Rich Fletcher, of Durango, CO, who calls himself “another Republican for common sense,” agrees with Wettig. “Imagine the temerity of two draft-dodgers calling their Vietnam veteran opponent a threat to national security!” Fletcher believes that the writings of White House insiders like Richard Clarke and Paul O’Neill show that in the period leading up to the 9-11 attacks, the administration’s attention was focused mainly on planning a Cold War-style strategic missile program, and as a result terrorists slipped past them. “Then when Mr. Bush used 9-11 as an excuse to launch America’s first unprovoked attack - against a nation that hadn’t had a hand in 9-11 and was under intense surveillance and inspections - he generated unprecedented hatred in the world toward the United States,” Fletcher suggests. “Did that decision make us safer?”

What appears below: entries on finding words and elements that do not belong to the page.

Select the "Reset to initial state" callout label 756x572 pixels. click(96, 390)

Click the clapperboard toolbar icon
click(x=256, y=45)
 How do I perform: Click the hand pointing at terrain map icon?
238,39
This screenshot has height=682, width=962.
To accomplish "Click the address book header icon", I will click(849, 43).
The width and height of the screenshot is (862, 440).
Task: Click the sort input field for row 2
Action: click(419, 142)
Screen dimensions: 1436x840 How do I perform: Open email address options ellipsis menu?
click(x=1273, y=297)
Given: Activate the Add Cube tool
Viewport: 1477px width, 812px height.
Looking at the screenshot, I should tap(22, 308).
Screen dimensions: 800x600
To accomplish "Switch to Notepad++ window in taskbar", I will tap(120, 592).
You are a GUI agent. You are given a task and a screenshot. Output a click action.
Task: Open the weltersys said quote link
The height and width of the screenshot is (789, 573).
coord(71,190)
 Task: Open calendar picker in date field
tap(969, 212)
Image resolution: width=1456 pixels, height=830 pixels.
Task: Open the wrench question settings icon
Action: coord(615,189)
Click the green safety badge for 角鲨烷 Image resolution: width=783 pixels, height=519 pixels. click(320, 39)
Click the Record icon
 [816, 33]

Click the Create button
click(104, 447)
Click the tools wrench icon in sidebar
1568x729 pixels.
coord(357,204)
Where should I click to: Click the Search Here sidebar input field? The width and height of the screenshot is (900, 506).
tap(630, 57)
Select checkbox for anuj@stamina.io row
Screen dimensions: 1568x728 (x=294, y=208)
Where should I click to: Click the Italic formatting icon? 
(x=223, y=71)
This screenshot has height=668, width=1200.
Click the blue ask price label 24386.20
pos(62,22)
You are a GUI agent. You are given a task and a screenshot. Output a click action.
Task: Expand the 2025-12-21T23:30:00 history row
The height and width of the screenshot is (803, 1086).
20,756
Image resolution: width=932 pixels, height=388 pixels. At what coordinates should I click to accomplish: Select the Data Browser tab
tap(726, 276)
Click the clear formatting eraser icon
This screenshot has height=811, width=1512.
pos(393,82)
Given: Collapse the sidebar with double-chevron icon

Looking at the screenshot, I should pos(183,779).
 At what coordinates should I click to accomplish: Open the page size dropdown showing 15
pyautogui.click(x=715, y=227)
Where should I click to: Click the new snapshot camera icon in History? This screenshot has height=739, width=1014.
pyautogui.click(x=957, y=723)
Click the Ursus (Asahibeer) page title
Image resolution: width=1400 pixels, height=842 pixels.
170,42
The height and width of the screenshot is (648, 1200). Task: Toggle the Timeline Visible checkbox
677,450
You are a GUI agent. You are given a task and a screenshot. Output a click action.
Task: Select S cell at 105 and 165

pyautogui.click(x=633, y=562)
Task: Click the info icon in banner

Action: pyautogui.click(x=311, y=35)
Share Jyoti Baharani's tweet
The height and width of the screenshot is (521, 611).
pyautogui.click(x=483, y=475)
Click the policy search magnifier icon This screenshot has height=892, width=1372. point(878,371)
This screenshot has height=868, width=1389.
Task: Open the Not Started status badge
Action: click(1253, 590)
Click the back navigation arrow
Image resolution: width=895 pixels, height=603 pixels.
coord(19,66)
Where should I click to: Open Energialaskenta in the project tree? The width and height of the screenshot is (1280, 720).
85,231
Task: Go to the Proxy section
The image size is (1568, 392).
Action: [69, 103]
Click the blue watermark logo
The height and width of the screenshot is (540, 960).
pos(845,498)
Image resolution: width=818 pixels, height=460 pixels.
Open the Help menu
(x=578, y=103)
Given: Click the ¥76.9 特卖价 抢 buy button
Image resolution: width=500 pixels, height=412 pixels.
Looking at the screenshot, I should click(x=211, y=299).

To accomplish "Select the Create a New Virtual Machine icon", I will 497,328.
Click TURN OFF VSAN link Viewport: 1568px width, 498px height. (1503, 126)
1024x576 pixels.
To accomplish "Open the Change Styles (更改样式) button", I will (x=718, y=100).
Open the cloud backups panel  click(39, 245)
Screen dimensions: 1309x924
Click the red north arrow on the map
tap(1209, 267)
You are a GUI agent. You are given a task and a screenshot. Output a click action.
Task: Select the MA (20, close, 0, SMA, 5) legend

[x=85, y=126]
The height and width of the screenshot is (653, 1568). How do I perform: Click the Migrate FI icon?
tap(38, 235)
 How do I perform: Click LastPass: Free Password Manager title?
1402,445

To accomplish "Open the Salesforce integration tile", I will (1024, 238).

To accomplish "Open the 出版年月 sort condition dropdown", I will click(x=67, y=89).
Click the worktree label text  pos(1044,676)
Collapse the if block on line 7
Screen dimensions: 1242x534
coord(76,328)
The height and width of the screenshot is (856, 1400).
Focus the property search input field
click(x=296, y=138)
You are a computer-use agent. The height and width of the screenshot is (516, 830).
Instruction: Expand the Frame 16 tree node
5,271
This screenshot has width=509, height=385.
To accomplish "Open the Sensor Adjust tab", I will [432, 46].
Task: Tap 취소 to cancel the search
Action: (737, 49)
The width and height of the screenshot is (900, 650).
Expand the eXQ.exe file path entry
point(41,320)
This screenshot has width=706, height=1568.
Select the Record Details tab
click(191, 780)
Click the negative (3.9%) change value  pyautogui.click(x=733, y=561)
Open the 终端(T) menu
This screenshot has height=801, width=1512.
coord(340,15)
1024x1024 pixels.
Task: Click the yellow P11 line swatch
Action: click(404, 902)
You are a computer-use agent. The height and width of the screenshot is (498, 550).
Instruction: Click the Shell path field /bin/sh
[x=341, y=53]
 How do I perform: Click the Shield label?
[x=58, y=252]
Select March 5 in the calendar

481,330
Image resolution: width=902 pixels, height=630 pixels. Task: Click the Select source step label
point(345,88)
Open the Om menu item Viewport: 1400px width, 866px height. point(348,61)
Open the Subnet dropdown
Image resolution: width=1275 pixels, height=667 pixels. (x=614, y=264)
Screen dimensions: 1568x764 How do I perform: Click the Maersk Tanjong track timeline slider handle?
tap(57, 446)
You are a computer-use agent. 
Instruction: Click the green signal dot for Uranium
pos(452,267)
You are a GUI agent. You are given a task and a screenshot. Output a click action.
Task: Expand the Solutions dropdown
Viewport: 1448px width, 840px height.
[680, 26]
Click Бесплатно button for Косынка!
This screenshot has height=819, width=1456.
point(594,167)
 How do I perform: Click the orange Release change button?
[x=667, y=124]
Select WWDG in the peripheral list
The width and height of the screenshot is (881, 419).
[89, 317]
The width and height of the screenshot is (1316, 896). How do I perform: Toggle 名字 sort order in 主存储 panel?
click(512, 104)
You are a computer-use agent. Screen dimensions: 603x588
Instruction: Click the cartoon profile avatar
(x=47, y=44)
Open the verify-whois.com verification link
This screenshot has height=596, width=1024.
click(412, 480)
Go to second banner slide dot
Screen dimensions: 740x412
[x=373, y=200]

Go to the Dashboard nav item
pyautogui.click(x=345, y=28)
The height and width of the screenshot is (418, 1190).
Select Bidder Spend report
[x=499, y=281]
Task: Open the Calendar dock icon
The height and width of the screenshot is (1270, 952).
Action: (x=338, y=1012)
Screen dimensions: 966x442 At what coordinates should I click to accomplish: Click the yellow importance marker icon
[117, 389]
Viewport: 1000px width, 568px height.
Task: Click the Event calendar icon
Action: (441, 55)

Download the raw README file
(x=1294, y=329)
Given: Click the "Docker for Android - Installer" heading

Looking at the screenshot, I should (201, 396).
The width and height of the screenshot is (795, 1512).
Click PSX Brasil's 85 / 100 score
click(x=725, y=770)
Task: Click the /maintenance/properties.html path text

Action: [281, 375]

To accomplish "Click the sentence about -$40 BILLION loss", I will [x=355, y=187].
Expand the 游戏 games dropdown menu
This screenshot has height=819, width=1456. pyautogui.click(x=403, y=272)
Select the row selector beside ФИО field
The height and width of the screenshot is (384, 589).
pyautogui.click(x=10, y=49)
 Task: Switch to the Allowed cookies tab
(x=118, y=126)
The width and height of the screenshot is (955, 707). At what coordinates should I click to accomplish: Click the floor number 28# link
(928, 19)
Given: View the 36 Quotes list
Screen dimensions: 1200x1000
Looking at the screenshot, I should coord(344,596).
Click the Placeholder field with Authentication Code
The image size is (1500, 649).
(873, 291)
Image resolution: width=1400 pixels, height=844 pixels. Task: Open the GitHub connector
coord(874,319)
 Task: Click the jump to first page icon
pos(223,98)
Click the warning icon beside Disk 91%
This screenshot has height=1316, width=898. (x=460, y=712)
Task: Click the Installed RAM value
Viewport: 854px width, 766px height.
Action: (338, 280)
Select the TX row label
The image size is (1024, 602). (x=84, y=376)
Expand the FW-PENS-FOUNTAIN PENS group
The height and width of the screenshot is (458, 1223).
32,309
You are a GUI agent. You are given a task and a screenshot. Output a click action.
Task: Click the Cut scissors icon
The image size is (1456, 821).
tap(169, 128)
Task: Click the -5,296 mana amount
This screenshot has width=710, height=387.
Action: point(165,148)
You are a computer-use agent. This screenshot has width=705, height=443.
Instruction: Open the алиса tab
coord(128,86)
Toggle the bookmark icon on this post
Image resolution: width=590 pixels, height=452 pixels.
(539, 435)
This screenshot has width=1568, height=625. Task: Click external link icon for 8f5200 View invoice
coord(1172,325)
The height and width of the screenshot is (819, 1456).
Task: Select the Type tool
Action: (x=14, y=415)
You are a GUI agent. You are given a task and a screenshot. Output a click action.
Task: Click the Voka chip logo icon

”Today I'm fighting to see that the Bush-Cheney ticket doesn't win on its second attempt,“ says Fletcher. “I'm deeply concerned about the current direction and lack of ethics represented by Bush-Cheney. As far as I can tell, they have no moral compass and absolutely no shame….True Republicans would never set out, as they have, to dismantle the very republic after which our party is named.”
Echoing the sentiments of many Republicans for Kerry, Wettig concludes in a recent essay, “We live in terror not because of any threat from the hard-working Muslim family down the block, but from the terror-mongering of the Bush-Cheney camp. Never before have the words of Franklin Roosevelt, a Democratic President but one who cared deeply about the average American, rung so true to the moderate Republicans of this country: ‘Our greatest fear is fear itself.’ I hope the nation shows Mr. Cheney and Mr. Bush that they can’t threaten their way into another disastrous four years.”